* Document excerpt *
Job 23:10-14; Psalm 22:1-5; Hebrews 4:12-16
Introduction
When I hear the words of the scriptures in today’s passages, I am reminded of the deep feelings of grief and sorrow that Job and David experienced. Job, the perfect man, as the Bible says, was feeling abandoned by God. David felt as if God had forsaken him, and felt as if God would not answer him. Have you ever felt like that?
Abraham Lincoln, who I would call our greatest president, lived his whole life with those types of feelings – in dark depression. “Charles Spurgeon, the great 19th-century English preacher, talked openly in his lectures to students about his dark moods that he called "his fainting fits." Winston Churchill spoke frequently about being plagued by the "black dog," his code word for depression. Franz Kafka talked about his dark moods,… and Van Gogh, the artist, cut off his ear in a fit of depression. So if you sometimes find yourself being pursued by the "black dog" or caught in an emotional fog, welcome to the human race!”
Even a man by the name of Charles Spurgeon, from whom I will quote later in this sermon, was given to periods of depression. History tells us that there were times when Spurgeon would be so depressed that he would refuse to leave his home to go to church. On more than one occasion, his deacons had to come and physically carry their pastor to the pulpit.
Stephen Foster, in his song we know as “Swanee River” wrote these words:
“All round de little farm I wandered when I was young,
Den many happy days I squandered,
Many de songs I sung.
When I was playing wid my brudder happy was I.
Oh! take me to my kind old mudder, Dere let me live and die.
Chorus: All de world am sad and dreary,
Ebry where I roam,
Oh! darkeys how my heart grows weary,
Far from de old folks at home.”
What a dreary song! Yet those same feelings of abandonment, loneliness, despair and grief are common both to believers and unbelievers. And while some may avoid scripture passages such as we read today, in these same passages I find great hope and comfort.

* What needs to be done *
Reproduce the part of the sermon that starts at "Even a man by" and goes up to and including "songs I sung.". You won't need the records for this.

* Given information *
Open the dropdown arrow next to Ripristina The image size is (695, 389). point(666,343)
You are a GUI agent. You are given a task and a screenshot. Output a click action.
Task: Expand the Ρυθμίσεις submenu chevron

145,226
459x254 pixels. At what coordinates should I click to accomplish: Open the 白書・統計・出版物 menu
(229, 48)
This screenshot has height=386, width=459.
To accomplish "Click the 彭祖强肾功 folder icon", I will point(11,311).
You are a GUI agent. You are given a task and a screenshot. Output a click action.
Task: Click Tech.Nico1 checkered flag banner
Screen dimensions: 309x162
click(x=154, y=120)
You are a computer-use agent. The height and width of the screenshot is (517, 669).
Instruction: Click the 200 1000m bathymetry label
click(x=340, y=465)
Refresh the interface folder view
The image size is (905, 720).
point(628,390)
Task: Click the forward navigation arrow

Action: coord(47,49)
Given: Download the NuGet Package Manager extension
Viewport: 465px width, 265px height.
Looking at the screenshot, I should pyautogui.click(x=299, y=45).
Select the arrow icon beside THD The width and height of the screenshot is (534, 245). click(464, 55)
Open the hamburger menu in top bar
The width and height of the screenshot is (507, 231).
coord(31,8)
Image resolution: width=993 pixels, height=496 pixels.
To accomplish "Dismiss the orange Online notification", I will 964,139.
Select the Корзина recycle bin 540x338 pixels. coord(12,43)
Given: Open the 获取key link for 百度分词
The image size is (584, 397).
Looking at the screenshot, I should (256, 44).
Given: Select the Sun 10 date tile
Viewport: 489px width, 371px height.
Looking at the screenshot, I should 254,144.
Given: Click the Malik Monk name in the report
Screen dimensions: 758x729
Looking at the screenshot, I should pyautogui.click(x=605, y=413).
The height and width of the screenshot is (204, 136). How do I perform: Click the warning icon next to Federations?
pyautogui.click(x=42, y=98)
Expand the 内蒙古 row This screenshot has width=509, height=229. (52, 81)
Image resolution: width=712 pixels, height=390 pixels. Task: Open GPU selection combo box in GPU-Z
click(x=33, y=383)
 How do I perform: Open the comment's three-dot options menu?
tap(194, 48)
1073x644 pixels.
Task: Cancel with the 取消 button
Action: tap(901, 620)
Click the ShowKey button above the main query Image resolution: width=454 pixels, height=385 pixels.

* Answer for the task *
Even a man by the name of Charles Spurgeon, from whom I will quote later in this sermon, was given to periods of depression. History tells us that there were times when Spurgeon would be so depressed that he would refuse to leave his home to go to church. On more than one occasion, his deacons had to come and physically carry their pastor to the pulpit.
Stephen Foster, in his song we know as “Swanee River” wrote these words:
“All round de little farm I wandered when I was young,
Den many happy days I squandered,
Many de songs I sung.